Finally, under amendments 49 to 51, local authorities that do not adopt the new provisions on regulating lap-dancing clubs must consult local people. That, too, is a welcome step forward, but will the Minister suggest how that consultation will take place? In Chesterfield, for example, we have nine community forums covering the town. Would a consultation through a community forum be enough to meet the requirements in the amendments? Having chaired one of those forums years ago, before I became a Member of Parliament, I know well that only a small number of people tend to turn up-the same dedicated group-apart from when there is a controversial issue, whether planning or, in this case, lap dancing. On such occasions, a larger group tends to turn up that is perhaps unrepresentative of the community at large. Exactly what level of consultation would have to take place to meet the requirements in amendments 49 to 51?

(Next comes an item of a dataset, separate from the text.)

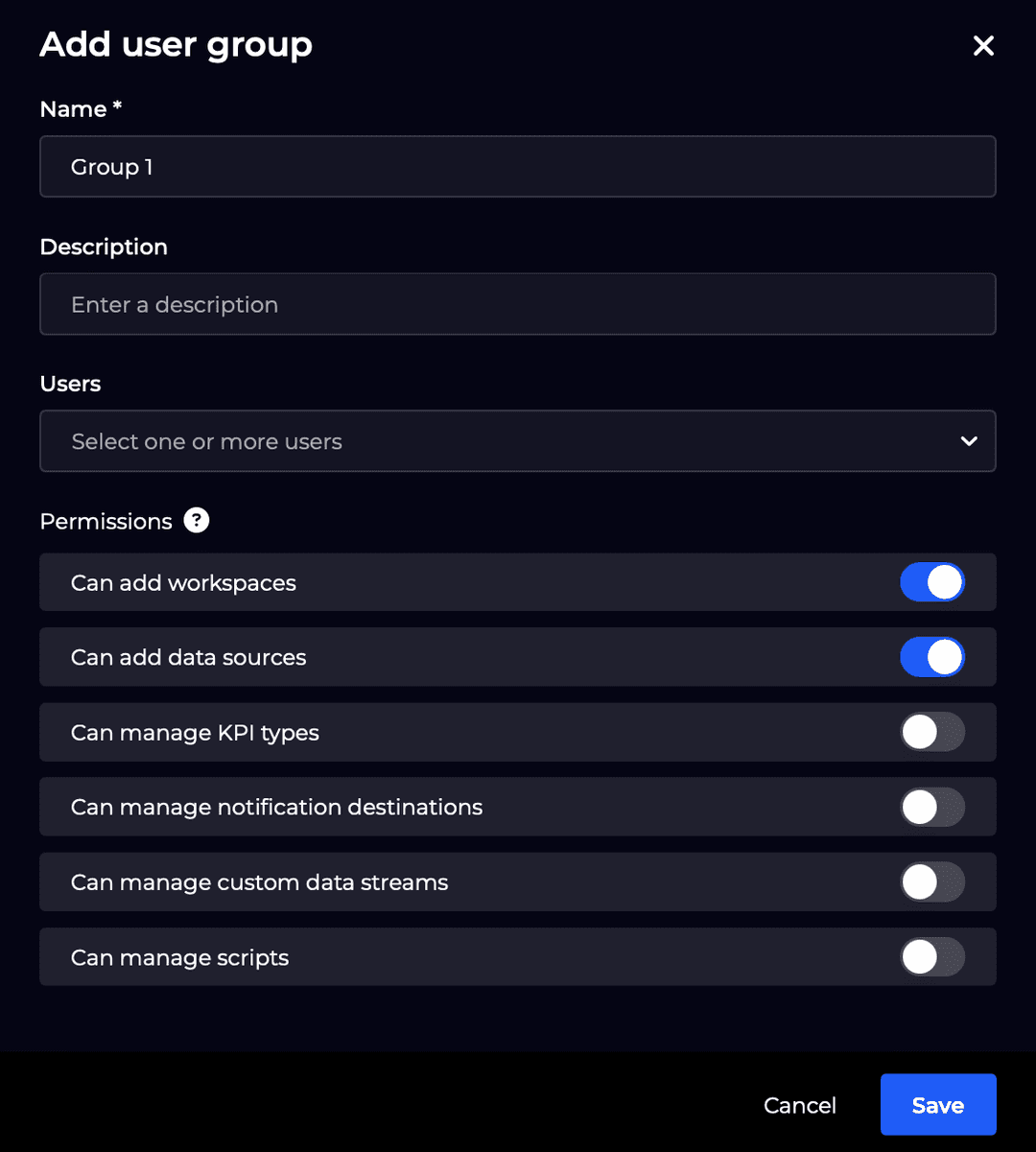
Task: Close the Add user group dialog
Action: pyautogui.click(x=983, y=45)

I shall discuss amendments 16 to 20, 22, 23, 60 and 63, which deal with lap dancing. Generally, the legislation on this area is welcomed as an important change to lap-dancing licensing. We all know that it is the result of an 18-month campaign led by organisations such as Object and the Fawcett Society, parliamentarians on both sides of the House, equality organisations and residents associations, all of whom were concerned about the unchecked expansion of lap dancing and its impact on women and local communities in general. My interest in the matter was awakened by an application for a lap-dancing club in Stourbridge for a club with 50 private booths to which my constituents could not object despite living two doors away.
The legislation is important because it recognises that lap-dancing clubs are part not of the ordinary leisure industry, but of the sex industry. It is important to recognise that. As such, such establishments have serious implications and risks, not only for the women who perform in them, but for women in wider society, because they promote a sexist culture in which women are treated as sex objects and, I believe, a culture that fuels violence against women.

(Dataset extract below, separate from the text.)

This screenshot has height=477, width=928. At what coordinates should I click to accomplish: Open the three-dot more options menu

I am shocked that my hon. Friend says that there is a lap-dancing club in her constituency proposing to build 50 private booths. We just heard from Paul Holmes-the Lib Dems are now the party of lap-dancing supporters-but 50 private booths? What on earth does she think will happen in them? A discussion of Lib Dem policy?
The question has been the subject of quite a lot of debate in Stourbridge. A stamp-collecting club meets quite close to the lap-dancing club. We wondered whether it might be using the booths for swapping stamps.

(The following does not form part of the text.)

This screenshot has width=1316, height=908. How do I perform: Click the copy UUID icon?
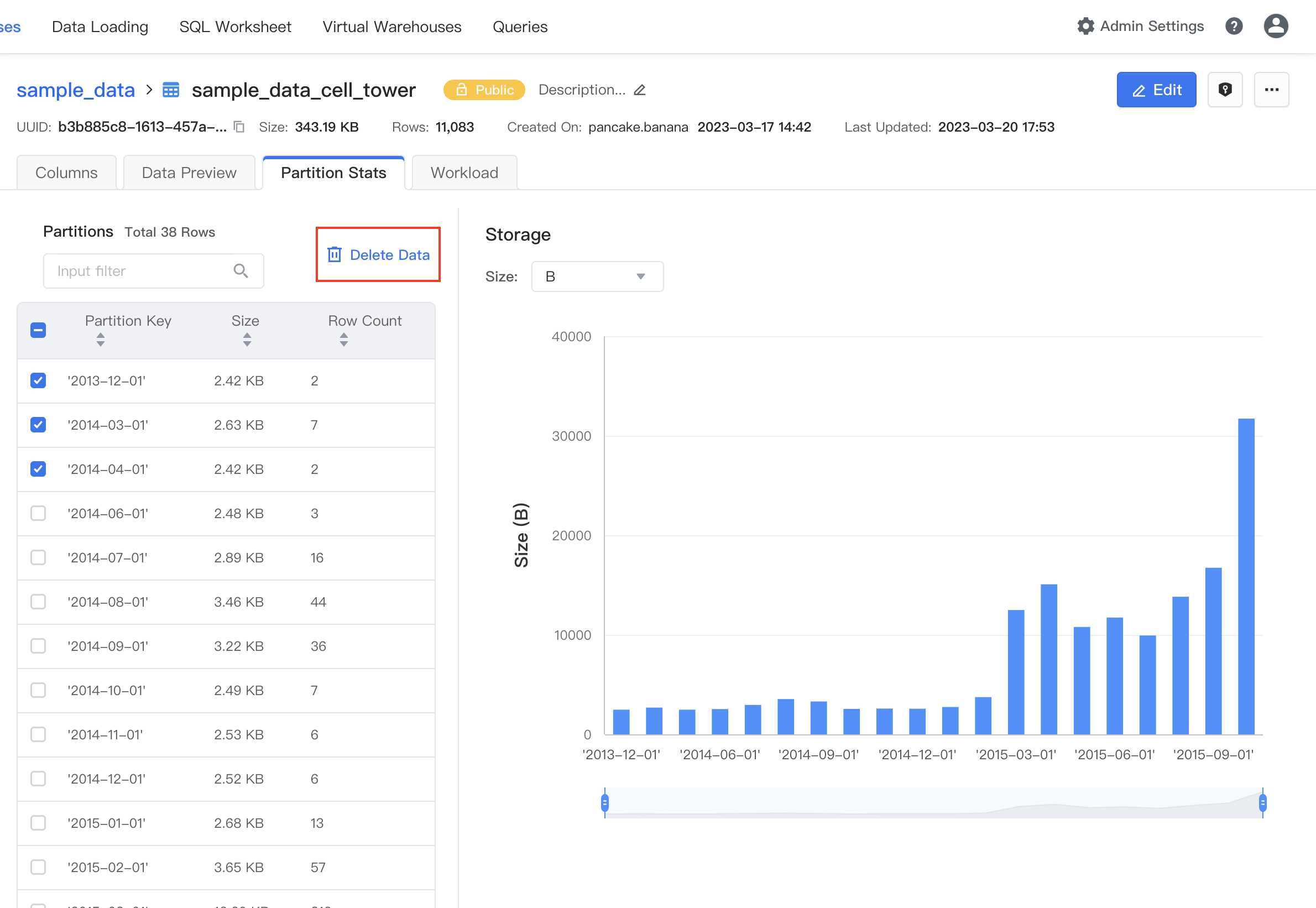tap(239, 127)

The feeling among local residents that I have described led them to think, "This is not the sort of establishment that I want to live by," but they found that they could not object. That is how I started on this road. What is good about the reforms is that they will allow local authorities that wish to do so to apply greater controls on clubs and give local people greater powers to prevent lap-dancing clubs from opening. That is the good bit. However, I am still disappointed-and will remain so until I can be convinced otherwise-that the Government have chosen not to apply the legislation universally across England and Wales, nor to apply it to all lap-dancing events, regardless of the frequency with which they occur in particular venues.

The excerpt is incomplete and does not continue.